Third, multilateral organizations should collaborate to prepare us all to confront future health threats more effectively. Here, initiatives such as a legally binding pandemic accord, developed and ratified by countries and rooted in the World Health Organization constitution, can provide the desperately needed playbook for preventing and responding to pandemics.

Unfortunately, even before COVID-19, the world was lagging in the race to meet globally agreed health targets, including many of those enshrined in the Sustainable Development Goals for 2030. The pandemic has set us back further.
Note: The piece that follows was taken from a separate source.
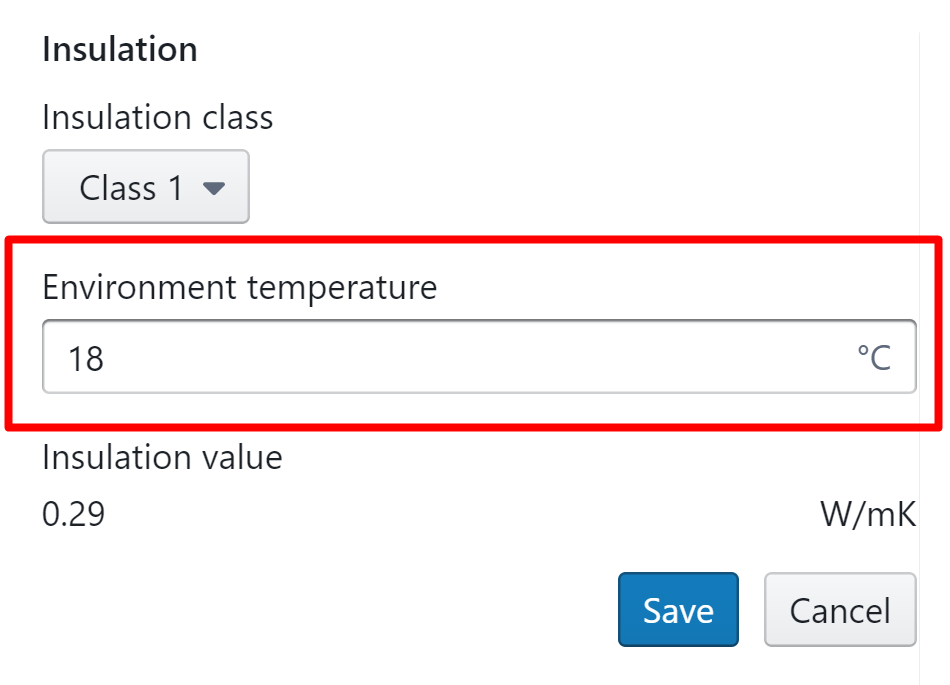Click the W/mK unit label

click(x=868, y=515)
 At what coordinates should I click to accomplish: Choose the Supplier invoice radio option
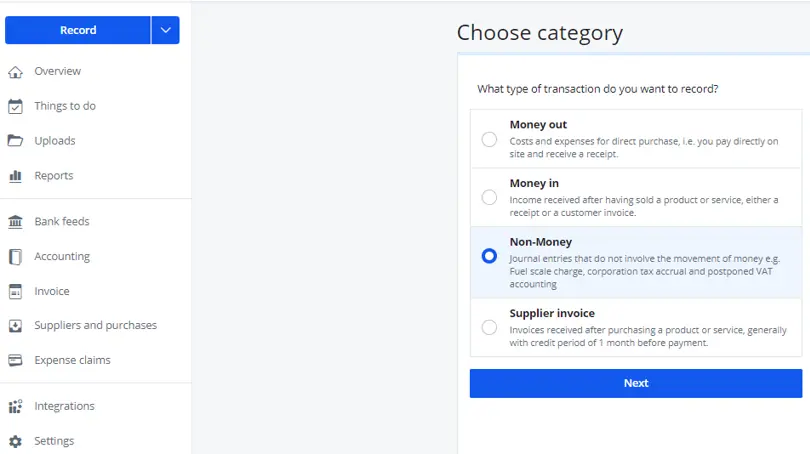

In times of rising debt and increasing risks to debt sustainability, governments, international organizations, and financial institutions must cooperate closely to get us back on track. While illustrating the many shortcomings in global cooperation, COVID-19 has also demonstrated the importance of working together.

That is why our two organizations have committed to combining our strengths to promote and increase investments in health.

For example, with support from the European Investment Bank, the WHO, the Wellcome Trust, and others, the AMR Action Fund is investing in innovative solutions to tackle antimicrobial resistance and ensure that there is a pipeline of new drugs to address key needs. The scientific community already identifies antimicrobial resistance as “the silent pandemic” and a serious threat to global health and development.

Moreover, we are working to channel additional resources from other partners, such as the European Commission, development finance institutions, and private-sector actors, to boost health services where they are needed most. Earlier this year, we announced a partnership, in cooperation with the European Commission and the African Union, to strengthen health systems, in particular primary health care, in Africa. The EIB has pledged to make at least €500 million ($520 million) available to mobilize more than €1 billion in investment, with a particular focus on primary health care in Sub-Saharan Africa.

New cooperative projects are already moving ahead in Africa and the Middle East. In Rwanda, the WHO will directly advise the government on rebuilding the country’s National Health Laboratory, with financing from the European Commission and the EIB. The new laboratory will perform more than 80,000 tests each year, serving a population of more than 12 million.

To have a measurable impact in these countries, we focus on using innovative finance mechanisms that spur domestic funding and promote our shared goal of health for all. At the same time, we are committed to promoting sustainability in debt management, so that our partner countries’ investments in health do not result in financial pain. Again, to invest in health is to promote good economic policy.

Good health and well-being are goals the whole world shares. To accelerate the deployment of innovative health solutions, countries and institutions must work together, fostering cooperation not only between states, but also between governments and the private sector.